╭─ Input data

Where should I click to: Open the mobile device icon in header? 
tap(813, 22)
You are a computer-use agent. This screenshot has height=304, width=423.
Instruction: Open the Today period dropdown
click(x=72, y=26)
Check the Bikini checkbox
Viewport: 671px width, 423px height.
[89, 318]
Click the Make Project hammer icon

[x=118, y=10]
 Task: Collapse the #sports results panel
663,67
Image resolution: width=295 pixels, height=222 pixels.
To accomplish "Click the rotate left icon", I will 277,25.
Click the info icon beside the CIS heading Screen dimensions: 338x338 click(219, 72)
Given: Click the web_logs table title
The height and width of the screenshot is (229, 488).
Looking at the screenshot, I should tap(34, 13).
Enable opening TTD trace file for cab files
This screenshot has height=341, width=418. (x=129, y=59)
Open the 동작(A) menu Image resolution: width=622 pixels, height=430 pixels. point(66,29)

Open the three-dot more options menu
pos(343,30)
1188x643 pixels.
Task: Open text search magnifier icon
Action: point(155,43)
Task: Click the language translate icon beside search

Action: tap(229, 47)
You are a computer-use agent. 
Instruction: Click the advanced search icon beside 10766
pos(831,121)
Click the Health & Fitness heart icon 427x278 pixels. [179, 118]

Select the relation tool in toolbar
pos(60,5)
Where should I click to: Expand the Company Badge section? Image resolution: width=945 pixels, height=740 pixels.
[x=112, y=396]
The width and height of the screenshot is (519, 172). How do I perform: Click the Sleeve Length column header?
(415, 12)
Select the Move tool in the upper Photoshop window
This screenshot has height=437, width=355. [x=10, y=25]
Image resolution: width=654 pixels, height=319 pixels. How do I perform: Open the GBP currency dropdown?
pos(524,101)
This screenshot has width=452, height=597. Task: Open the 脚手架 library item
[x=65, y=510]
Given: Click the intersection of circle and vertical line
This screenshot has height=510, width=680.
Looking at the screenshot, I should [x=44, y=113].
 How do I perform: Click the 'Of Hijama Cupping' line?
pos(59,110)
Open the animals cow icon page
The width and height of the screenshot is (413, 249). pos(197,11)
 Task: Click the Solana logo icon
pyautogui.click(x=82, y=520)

╰─

What you are asked to do: Everything in the listing should be given again word for word.

Answer for this exercise:
Where should I click to: Open the mobile device icon in header? 
tap(813, 22)
You are a computer-use agent. This screenshot has height=304, width=423.
Instruction: Open the Today period dropdown
click(x=72, y=26)
Check the Bikini checkbox
Viewport: 671px width, 423px height.
[89, 318]
Click the Make Project hammer icon

[x=118, y=10]
 Task: Collapse the #sports results panel
663,67
Image resolution: width=295 pixels, height=222 pixels.
To accomplish "Click the rotate left icon", I will 277,25.
Click the info icon beside the CIS heading Screen dimensions: 338x338 click(219, 72)
Given: Click the web_logs table title
The height and width of the screenshot is (229, 488).
Looking at the screenshot, I should tap(34, 13).
Enable opening TTD trace file for cab files
This screenshot has height=341, width=418. (x=129, y=59)
Open the 동작(A) menu Image resolution: width=622 pixels, height=430 pixels. point(66,29)

Open the three-dot more options menu
pos(343,30)
1188x643 pixels.
Task: Open text search magnifier icon
Action: point(155,43)
Task: Click the language translate icon beside search

Action: tap(229, 47)
You are a computer-use agent. 
Instruction: Click the advanced search icon beside 10766
pos(831,121)
Click the Health & Fitness heart icon 427x278 pixels. [179, 118]

Select the relation tool in toolbar
pos(60,5)
Where should I click to: Expand the Company Badge section? Image resolution: width=945 pixels, height=740 pixels.
[x=112, y=396]
The width and height of the screenshot is (519, 172). How do I perform: Click the Sleeve Length column header?
(415, 12)
Select the Move tool in the upper Photoshop window
This screenshot has height=437, width=355. [x=10, y=25]
Image resolution: width=654 pixels, height=319 pixels. How do I perform: Open the GBP currency dropdown?
pos(524,101)
This screenshot has width=452, height=597. Task: Open the 脚手架 library item
[x=65, y=510]
Given: Click the intersection of circle and vertical line
This screenshot has height=510, width=680.
Looking at the screenshot, I should [x=44, y=113].
 How do I perform: Click the 'Of Hijama Cupping' line?
pos(59,110)
Open the animals cow icon page
The width and height of the screenshot is (413, 249). pos(197,11)
 Task: Click the Solana logo icon
pyautogui.click(x=82, y=520)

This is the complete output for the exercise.